They'd roped us in for a bunch of different shows (they seriously couldn't get over the fact that a bunch of guys from Australia playing afro-beat had come to Lagos and were actually pretty proud of it.  Which was cool) so the next morning we were back to be guests on a Mornings With Bert Newton style show where we sat indulged in awkward, earnest conversation about the awesomeness of both ourselves and Nigeria.  We were also interviewed for a travel program in which Zvi was somewhat coerced into proposing marriage to his lady-friend, which I have heard very little (read: nothing) about since.

But anyway I digress... it was after this that we decided to go find some records so we headed to a shopping area we had heard mentioned as a place we could find a little something.  But an hour or so of fruitless wandering saw our spirits dipping so we stopped across from a underpass/bus stop to discuss our next move.  A man came out of a car yard saying he had seen us on TV and asked us what we were doing wandering around in this dodgy area.  When we told him we were chasing old records he immediately lead us across the road, under the bridge and deep into a wooden, shanty town area.  

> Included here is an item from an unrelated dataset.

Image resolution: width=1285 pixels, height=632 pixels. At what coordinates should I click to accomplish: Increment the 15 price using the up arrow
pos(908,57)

Now I don't know if you have heard about the reputation of Nigerian's as being the kings of the scammers (something they seem to be quite proud of) but it's a reputation 

that exists for good reason.  The always are trying to scam you but if you call them on it they will always just give you a can't-blame-a-kid-for-trying-smile, it's ingrained in them I swear but it's actually a bit funny when you're there.  In fact once I was at an Internet cafe and looked over the shoulders of the men either side of me and they were BOTH actually sending out mass Nigerian bank scam emails.  It was so hard not to laugh out loud.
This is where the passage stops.